Work

By Kathryn Trotta, April 2, 2015 – From the time our family moved to our small farm there was always work.  I remember always getting up early to feed the chickens and then off to school.   After school, I gathered eggs, cleaned them with the sandpaper rolling machine. On Saturdays we cleaned the house, baked 3 to 4 pies and a cake and worked outside on the farm. Summers included hoeing the weed around the crops my father planted.

(World War II   CANADIAN WAR CAKE, recipe dates to WWII, when ingredients were scarce)

            2 cups brown sugar or molasses, 2 cups hot water, 3 tablespoons lard, 1 pack, 1 teaspoon of each: salt, cinnamon, cloves.

           Boil these ingredients for 5 minutes after they bubble.  When cold, add 1 teaspoon baking soda to a little hot water and add to mixture.  Stir in 3 cups flour. Bake in slow oven.  Do not eat until 2 or 3 days have passed as it is like fruit cake.

After the depression years, my mother made sure we had plenty of vegetables and fruits canned for the next year.   This required a house garden and a “truck patch”   a large garden producing a great deal for canning.  Vegetables needed picking, fruit required climbing trees and picking cherries.  The field’s borders were loaded with wild black raspberries which we picked for pies and jelly.

When I reached ninth grade I attended the township high school   (a two room classroom with a library)   still in existents as an apartment building in Lancaster County.   I knew I couldn’t go to college if I continued for two more years.   This was the same school my mother had attended and only offered education to the eleventh grade.

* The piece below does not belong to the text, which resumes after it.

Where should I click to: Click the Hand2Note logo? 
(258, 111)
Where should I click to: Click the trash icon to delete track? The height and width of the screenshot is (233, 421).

At this point my mother and I set into motion an application to a city high school ten miles away where I had to pay tuition.  Our town of GAP, on route 30, had two teachers who taught Math and biology so those of us who transferred could share a ride with them when they drove to school.

My older sister worked at a local restaurant and left to attend nursing school at the Coatesville Hospital.   This allowed me to take her job at age 14.   I was paid 40 cents an hour plus tips and worked weekday evenings and on weekend day.   This allowed me to pay the tuition for the next two years of high school.   Our township was required to pay the last year as we had no 12th grade available.   Needless to say, I had the work ethic drilled into me.